== Provided information ==

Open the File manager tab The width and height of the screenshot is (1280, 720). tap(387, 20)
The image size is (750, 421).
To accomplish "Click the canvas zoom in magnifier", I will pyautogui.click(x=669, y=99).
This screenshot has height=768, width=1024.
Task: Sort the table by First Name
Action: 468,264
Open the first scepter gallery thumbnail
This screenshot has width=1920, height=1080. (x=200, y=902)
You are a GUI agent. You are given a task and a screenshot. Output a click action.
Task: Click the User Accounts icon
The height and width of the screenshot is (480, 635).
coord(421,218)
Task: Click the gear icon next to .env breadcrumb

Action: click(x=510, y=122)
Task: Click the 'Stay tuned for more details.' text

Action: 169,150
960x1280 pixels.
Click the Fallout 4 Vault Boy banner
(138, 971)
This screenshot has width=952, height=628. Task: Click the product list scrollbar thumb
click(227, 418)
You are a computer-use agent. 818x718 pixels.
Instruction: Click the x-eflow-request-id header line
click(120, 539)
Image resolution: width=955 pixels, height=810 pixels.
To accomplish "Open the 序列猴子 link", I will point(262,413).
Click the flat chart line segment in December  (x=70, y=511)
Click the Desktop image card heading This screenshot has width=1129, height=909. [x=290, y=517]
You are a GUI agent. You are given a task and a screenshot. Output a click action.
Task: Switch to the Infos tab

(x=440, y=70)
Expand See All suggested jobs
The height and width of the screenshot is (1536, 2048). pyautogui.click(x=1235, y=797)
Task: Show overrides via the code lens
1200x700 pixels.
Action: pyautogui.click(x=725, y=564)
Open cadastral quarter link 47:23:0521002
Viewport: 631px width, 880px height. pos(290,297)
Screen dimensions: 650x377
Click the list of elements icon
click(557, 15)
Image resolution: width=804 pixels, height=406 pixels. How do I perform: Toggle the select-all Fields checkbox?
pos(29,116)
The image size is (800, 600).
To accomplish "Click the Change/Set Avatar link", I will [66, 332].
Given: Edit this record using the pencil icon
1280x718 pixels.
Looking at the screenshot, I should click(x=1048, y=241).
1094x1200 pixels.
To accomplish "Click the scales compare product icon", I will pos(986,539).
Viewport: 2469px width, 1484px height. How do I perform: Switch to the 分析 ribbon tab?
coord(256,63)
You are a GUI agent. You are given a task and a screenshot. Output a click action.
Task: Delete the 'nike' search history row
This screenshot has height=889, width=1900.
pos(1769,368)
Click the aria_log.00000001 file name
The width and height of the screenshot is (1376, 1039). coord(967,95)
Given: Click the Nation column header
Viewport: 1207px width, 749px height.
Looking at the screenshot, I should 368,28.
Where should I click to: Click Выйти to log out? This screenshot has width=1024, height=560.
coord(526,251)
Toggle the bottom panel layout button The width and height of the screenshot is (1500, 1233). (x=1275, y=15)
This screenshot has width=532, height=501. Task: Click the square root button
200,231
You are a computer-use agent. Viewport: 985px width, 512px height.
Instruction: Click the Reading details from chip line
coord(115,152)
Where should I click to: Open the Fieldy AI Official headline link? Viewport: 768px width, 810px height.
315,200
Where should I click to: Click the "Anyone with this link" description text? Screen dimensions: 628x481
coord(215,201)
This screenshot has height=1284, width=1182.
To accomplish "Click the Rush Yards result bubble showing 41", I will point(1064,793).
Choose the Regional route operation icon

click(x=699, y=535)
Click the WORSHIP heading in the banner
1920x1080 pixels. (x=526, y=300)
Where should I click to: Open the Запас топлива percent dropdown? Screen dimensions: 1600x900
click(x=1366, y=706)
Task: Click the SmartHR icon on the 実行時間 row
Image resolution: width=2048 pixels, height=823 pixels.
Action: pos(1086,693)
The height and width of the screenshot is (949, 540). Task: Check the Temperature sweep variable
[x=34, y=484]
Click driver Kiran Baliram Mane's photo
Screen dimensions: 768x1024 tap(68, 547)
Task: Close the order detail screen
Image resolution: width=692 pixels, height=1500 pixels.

===

What needs to be done. Copy out, word for word, the records from the line with "Screen dimensions: 650x377" to the line with "pos(1769,368)", including both of those lines.

Completed exercise.
Screen dimensions: 650x377
Click the list of elements icon
click(557, 15)
Image resolution: width=804 pixels, height=406 pixels. How do I perform: Toggle the select-all Fields checkbox?
pos(29,116)
The image size is (800, 600).
To accomplish "Click the Change/Set Avatar link", I will [66, 332].
Given: Edit this record using the pencil icon
1280x718 pixels.
Looking at the screenshot, I should click(x=1048, y=241).
1094x1200 pixels.
To accomplish "Click the scales compare product icon", I will pos(986,539).
Viewport: 2469px width, 1484px height. How do I perform: Switch to the 分析 ribbon tab?
coord(256,63)
You are a GUI agent. You are given a task and a screenshot. Output a click action.
Task: Delete the 'nike' search history row
This screenshot has height=889, width=1900.
pos(1769,368)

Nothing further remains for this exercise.